Live From New York - James H. Miller [48]
BERNIE BRILLSTEIN:
I knew Belushi was going to be a hit when Paul McCartney called and offered me $6,000 for Belushi to perform his Joe Cocker impression at his birthday party. John was making $800 or $1,000 a show. Six thousand dollars to sing like Joe Cocker? Oh my God, oh my God, he was so happy — not the money, just singing for McCartney. Oh my God.
LORNE MICHAELS:
I remember exactly how much money I made in 1975. I made $115,000, and it was more money than I’d ever imagined. I’d been offered the season before four Flip Wilson shows, four specials, for a little over a hundred thousand dollars and I said I would do one. The experience wasn’t a special one for me. It wasn’t a show I was terribly proud of, but it did a 46 share, and what I remember learning from that was if you did a show you really cared about, it didn’t matter if anybody watched it. But if you did a show that wasn’t any good, it was much better if everyone saw it. If it was highly rated, you knew you’d be able to work again.

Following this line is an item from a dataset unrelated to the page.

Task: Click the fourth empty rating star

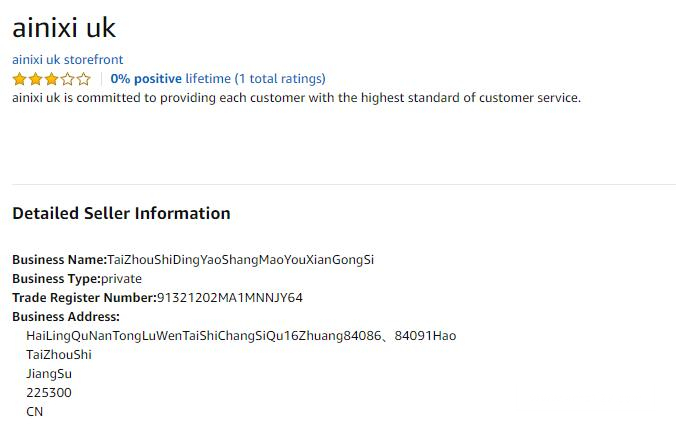Action: coord(67,78)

JEAN DOUMANIAN, Associate Producer:
I didn’t start working for Saturday Night Live until the eleventh show in 1975, because I had been working on the first show called Saturday Night Live, with Howard Cosell on ABC. We were canceled after the seventeenth show, and Lorne called and asked if he could use the title of the show.
CRAIG KELLEM:
That was a signature issue as far as Lorne was concerned: he wanted to call his show Saturday Night Live. It totally pissed him off that the title was taken by Howard Cosell. And when the other show went off the air and he got the title back, I kind of chuckled inside, thinking how Lorne had decided that he wanted that title and he was going to get that title. And you know what? He ended up with that title. That’s Lorne Michaels to a T.
JEAN DOUMANIAN:
Lorne had one corner office. And I had the other corner office. I liked Lorne a lot, we got along very well. But I was never intimidated by him. And I was never part of the family. I didn’t do drugs, and I had a life outside the show.
LORNE MICHAELS:
The Desi Arnaz show in February was a great show. He wouldn’t stay at our normal hotel; he had to stay at the Waldorf. The great moment was when he was doing “Babalu” live on the air with Desi Jr. I was in the control room watching and we were trying to figure out when to cut away. He throws himself into it so much, I’m like seeing his lips turn blue. He’s going into it totally, like he’s thirty. And I’m thinking, “Oh my God, he’s going to have a coronary. What happens if he dies on live TV?” And so we finally cut away to commercial.
JANE CURTIN:
There were huge highs and huge lows. I think that because of the talent, and because of the people’s temperaments, you could have these incredible moments of sheer exhilaration and excitement, and then moments where you just feel like you’re a pill, you’re a tiny little piece of lint. You feel as though you don’t deserve air. So the highs and lows were huge, but there was a middle ground, because the show had to go on. At eleven-thirty, you had to put all of that stuff aside and hit the ground running and do what you were trained to do — and, hopefully, have a good time. More often than not, you did.
LILY TOMLIN:
Never, never, never, never would it occur to me that I could teach them something about comedy. Comedy is so personal and so individual, and no, I would never have the attitude that I was there to teach or something. Oh my God, no. Some of that has been written at different times — not about them specifically, but my part in comedy, let’s say — but it would be like me telling someone how to perform or something. It would never occur to me.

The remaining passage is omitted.